======== INFORMATION GIVEN

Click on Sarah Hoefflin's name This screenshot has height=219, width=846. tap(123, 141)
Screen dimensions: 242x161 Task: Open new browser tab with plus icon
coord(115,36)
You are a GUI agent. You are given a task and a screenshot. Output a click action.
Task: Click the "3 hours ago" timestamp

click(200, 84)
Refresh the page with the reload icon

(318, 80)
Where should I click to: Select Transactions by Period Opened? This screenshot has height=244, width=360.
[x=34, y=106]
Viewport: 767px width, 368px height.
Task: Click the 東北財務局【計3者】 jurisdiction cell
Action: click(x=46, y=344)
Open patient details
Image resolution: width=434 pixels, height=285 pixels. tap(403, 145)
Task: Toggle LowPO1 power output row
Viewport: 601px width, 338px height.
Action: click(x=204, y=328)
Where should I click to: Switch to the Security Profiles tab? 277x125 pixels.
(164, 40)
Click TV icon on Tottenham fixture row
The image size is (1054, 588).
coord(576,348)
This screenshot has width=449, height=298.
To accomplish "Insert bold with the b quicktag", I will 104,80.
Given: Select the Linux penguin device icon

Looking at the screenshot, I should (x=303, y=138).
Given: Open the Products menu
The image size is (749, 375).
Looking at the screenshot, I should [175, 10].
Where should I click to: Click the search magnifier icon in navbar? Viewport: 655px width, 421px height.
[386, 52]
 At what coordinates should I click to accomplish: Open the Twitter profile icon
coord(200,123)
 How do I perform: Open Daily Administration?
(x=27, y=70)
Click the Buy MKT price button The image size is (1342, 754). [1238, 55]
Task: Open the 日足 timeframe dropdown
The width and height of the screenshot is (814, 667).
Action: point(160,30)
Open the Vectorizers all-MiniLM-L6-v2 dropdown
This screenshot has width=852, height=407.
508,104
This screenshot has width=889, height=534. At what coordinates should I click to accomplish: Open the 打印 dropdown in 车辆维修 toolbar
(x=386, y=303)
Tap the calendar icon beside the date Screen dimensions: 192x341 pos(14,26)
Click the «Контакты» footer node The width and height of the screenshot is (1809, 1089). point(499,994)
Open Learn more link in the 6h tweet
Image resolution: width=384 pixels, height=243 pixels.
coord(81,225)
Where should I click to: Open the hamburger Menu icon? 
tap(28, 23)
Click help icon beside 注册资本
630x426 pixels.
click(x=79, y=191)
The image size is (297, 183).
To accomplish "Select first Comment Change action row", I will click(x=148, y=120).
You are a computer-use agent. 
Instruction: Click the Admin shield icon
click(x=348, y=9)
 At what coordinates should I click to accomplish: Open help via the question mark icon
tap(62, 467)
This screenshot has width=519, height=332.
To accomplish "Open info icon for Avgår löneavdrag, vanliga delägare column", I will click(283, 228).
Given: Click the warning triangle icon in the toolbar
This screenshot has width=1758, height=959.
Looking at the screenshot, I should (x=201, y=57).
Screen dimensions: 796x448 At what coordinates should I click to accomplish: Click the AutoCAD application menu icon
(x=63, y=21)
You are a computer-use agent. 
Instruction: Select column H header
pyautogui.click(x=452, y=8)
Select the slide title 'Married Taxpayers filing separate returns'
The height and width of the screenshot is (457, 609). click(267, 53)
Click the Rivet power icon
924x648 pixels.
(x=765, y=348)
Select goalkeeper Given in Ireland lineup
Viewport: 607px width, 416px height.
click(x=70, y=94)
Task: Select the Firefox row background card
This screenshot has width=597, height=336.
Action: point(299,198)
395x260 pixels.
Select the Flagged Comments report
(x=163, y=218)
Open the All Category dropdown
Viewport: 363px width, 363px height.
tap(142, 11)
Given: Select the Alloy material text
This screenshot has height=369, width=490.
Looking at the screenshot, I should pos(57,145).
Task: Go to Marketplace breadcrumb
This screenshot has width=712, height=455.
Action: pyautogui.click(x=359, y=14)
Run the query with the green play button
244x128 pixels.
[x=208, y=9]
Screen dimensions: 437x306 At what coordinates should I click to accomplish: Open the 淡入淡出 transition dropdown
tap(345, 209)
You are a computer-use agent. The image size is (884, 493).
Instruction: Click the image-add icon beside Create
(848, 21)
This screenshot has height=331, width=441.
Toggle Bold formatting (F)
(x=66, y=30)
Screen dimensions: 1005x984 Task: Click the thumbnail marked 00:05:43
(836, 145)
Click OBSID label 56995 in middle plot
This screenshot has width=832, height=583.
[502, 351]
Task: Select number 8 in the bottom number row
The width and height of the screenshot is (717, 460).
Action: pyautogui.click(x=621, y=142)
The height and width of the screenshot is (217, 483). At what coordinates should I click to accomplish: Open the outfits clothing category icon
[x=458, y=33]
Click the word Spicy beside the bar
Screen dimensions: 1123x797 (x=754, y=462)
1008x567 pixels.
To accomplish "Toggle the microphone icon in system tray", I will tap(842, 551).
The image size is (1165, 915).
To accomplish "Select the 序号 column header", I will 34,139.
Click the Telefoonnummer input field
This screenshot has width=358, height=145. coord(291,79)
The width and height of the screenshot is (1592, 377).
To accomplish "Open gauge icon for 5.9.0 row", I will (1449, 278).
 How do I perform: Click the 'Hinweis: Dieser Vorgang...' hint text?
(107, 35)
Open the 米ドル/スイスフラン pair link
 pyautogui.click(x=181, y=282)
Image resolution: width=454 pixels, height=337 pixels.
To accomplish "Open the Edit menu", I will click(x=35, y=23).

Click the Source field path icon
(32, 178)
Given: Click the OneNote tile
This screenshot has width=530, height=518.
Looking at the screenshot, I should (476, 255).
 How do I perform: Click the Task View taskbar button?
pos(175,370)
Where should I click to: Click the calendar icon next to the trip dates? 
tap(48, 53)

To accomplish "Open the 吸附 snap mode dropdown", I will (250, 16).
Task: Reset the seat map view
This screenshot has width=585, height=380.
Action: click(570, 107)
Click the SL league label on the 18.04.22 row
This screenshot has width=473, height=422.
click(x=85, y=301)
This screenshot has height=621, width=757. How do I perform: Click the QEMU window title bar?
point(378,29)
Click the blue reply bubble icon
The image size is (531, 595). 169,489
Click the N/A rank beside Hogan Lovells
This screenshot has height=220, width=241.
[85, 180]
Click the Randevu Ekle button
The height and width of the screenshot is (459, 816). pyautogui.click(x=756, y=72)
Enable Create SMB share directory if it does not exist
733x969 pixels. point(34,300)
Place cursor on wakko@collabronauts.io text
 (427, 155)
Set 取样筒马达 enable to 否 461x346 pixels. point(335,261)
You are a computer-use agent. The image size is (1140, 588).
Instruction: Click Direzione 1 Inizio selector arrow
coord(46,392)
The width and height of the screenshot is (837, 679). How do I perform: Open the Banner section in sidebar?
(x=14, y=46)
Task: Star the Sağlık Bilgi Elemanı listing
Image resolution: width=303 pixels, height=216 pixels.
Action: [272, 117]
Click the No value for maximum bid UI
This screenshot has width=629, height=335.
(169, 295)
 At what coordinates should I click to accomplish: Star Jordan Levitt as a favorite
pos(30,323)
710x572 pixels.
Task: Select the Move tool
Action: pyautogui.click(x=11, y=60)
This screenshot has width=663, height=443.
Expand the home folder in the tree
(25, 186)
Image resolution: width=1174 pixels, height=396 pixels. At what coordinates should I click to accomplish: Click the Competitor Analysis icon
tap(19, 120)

================

* [WORK REQUIRED]: Every line of the records should be reproduced exactly.

* [WRITTEN RESPONSE]:
Click on Sarah Hoefflin's name This screenshot has height=219, width=846. tap(123, 141)
Screen dimensions: 242x161 Task: Open new browser tab with plus icon
coord(115,36)
You are a GUI agent. You are given a task and a screenshot. Output a click action.
Task: Click the "3 hours ago" timestamp

click(200, 84)
Refresh the page with the reload icon

(318, 80)
Where should I click to: Select Transactions by Period Opened? This screenshot has height=244, width=360.
[x=34, y=106]
Viewport: 767px width, 368px height.
Task: Click the 東北財務局【計3者】 jurisdiction cell
Action: click(x=46, y=344)
Open patient details
Image resolution: width=434 pixels, height=285 pixels. tap(403, 145)
Task: Toggle LowPO1 power output row
Viewport: 601px width, 338px height.
Action: click(x=204, y=328)
Where should I click to: Switch to the Security Profiles tab? 277x125 pixels.
(164, 40)
Click TV icon on Tottenham fixture row
The image size is (1054, 588).
coord(576,348)
This screenshot has width=449, height=298.
To accomplish "Insert bold with the b quicktag", I will 104,80.
Given: Select the Linux penguin device icon

Looking at the screenshot, I should (x=303, y=138).
Given: Open the Products menu
The image size is (749, 375).
Looking at the screenshot, I should [175, 10].
Where should I click to: Click the search magnifier icon in navbar? Viewport: 655px width, 421px height.
[386, 52]
 At what coordinates should I click to accomplish: Open the Twitter profile icon
coord(200,123)
 How do I perform: Open Daily Administration?
(x=27, y=70)
Click the Buy MKT price button The image size is (1342, 754). [1238, 55]
Task: Open the 日足 timeframe dropdown
The width and height of the screenshot is (814, 667).
Action: point(160,30)
Open the Vectorizers all-MiniLM-L6-v2 dropdown
This screenshot has width=852, height=407.
508,104
This screenshot has width=889, height=534. At what coordinates should I click to accomplish: Open the 打印 dropdown in 车辆维修 toolbar
(x=386, y=303)
Tap the calendar icon beside the date Screen dimensions: 192x341 pos(14,26)
Click the «Контакты» footer node The width and height of the screenshot is (1809, 1089). point(499,994)
Open Learn more link in the 6h tweet
Image resolution: width=384 pixels, height=243 pixels.
coord(81,225)
Where should I click to: Open the hamburger Menu icon? 
tap(28, 23)
Click help icon beside 注册资本
630x426 pixels.
click(x=79, y=191)
The image size is (297, 183).
To accomplish "Select first Comment Change action row", I will click(x=148, y=120).
You are a computer-use agent. 
Instruction: Click the Admin shield icon
click(x=348, y=9)
 At what coordinates should I click to accomplish: Open help via the question mark icon
tap(62, 467)
This screenshot has width=519, height=332.
To accomplish "Open info icon for Avgår löneavdrag, vanliga delägare column", I will click(283, 228).
Given: Click the warning triangle icon in the toolbar
This screenshot has width=1758, height=959.
Looking at the screenshot, I should (x=201, y=57).
Screen dimensions: 796x448 At what coordinates should I click to accomplish: Click the AutoCAD application menu icon
(x=63, y=21)
You are a computer-use agent. 
Instruction: Select column H header
pyautogui.click(x=452, y=8)
Select the slide title 'Married Taxpayers filing separate returns'
The height and width of the screenshot is (457, 609). click(267, 53)
Click the Rivet power icon
924x648 pixels.
(x=765, y=348)
Select goalkeeper Given in Ireland lineup
Viewport: 607px width, 416px height.
click(x=70, y=94)
Task: Select the Firefox row background card
This screenshot has width=597, height=336.
Action: point(299,198)
395x260 pixels.
Select the Flagged Comments report
(x=163, y=218)
Open the All Category dropdown
Viewport: 363px width, 363px height.
tap(142, 11)
Given: Select the Alloy material text
This screenshot has height=369, width=490.
Looking at the screenshot, I should pos(57,145).
Task: Go to Marketplace breadcrumb
This screenshot has width=712, height=455.
Action: pyautogui.click(x=359, y=14)
Run the query with the green play button
244x128 pixels.
[x=208, y=9]
Screen dimensions: 437x306 At what coordinates should I click to accomplish: Open the 淡入淡出 transition dropdown
tap(345, 209)
You are a computer-use agent. The image size is (884, 493).
Instruction: Click the image-add icon beside Create
(848, 21)
This screenshot has height=331, width=441.
Toggle Bold formatting (F)
(x=66, y=30)
Screen dimensions: 1005x984 Task: Click the thumbnail marked 00:05:43
(836, 145)
Click OBSID label 56995 in middle plot
This screenshot has width=832, height=583.
[502, 351]
Task: Select number 8 in the bottom number row
The width and height of the screenshot is (717, 460).
Action: pyautogui.click(x=621, y=142)
The height and width of the screenshot is (217, 483). At what coordinates should I click to accomplish: Open the outfits clothing category icon
[x=458, y=33]
Click the word Spicy beside the bar
Screen dimensions: 1123x797 (x=754, y=462)
1008x567 pixels.
To accomplish "Toggle the microphone icon in system tray", I will tap(842, 551).
The image size is (1165, 915).
To accomplish "Select the 序号 column header", I will 34,139.
Click the Telefoonnummer input field
This screenshot has width=358, height=145. coord(291,79)
The width and height of the screenshot is (1592, 377).
To accomplish "Open gauge icon for 5.9.0 row", I will (1449, 278).
 How do I perform: Click the 'Hinweis: Dieser Vorgang...' hint text?
(107, 35)
Open the 米ドル/スイスフラン pair link
 pyautogui.click(x=181, y=282)
Image resolution: width=454 pixels, height=337 pixels.
To accomplish "Open the Edit menu", I will click(x=35, y=23).

Click the Source field path icon
(32, 178)
Given: Click the OneNote tile
This screenshot has width=530, height=518.
Looking at the screenshot, I should (476, 255).
 How do I perform: Click the Task View taskbar button?
pos(175,370)
Where should I click to: Click the calendar icon next to the trip dates? 
tap(48, 53)

To accomplish "Open the 吸附 snap mode dropdown", I will (250, 16).
Task: Reset the seat map view
This screenshot has width=585, height=380.
Action: click(570, 107)
Click the SL league label on the 18.04.22 row
This screenshot has width=473, height=422.
click(x=85, y=301)
This screenshot has height=621, width=757. How do I perform: Click the QEMU window title bar?
point(378,29)
Click the blue reply bubble icon
The image size is (531, 595). 169,489
Click the N/A rank beside Hogan Lovells
This screenshot has height=220, width=241.
[85, 180]
Click the Randevu Ekle button
The height and width of the screenshot is (459, 816). pyautogui.click(x=756, y=72)
Enable Create SMB share directory if it does not exist
733x969 pixels. point(34,300)
Place cursor on wakko@collabronauts.io text
 (427, 155)
Set 取样筒马达 enable to 否 461x346 pixels. point(335,261)
You are a computer-use agent. The image size is (1140, 588).
Instruction: Click Direzione 1 Inizio selector arrow
coord(46,392)
The width and height of the screenshot is (837, 679). How do I perform: Open the Banner section in sidebar?
(x=14, y=46)
Task: Star the Sağlık Bilgi Elemanı listing
Image resolution: width=303 pixels, height=216 pixels.
Action: [272, 117]
Click the No value for maximum bid UI
This screenshot has width=629, height=335.
(169, 295)
 At what coordinates should I click to accomplish: Star Jordan Levitt as a favorite
pos(30,323)
710x572 pixels.
Task: Select the Move tool
Action: pyautogui.click(x=11, y=60)
This screenshot has width=663, height=443.
Expand the home folder in the tree
(25, 186)
Image resolution: width=1174 pixels, height=396 pixels. At what coordinates should I click to accomplish: Click the Competitor Analysis icon
tap(19, 120)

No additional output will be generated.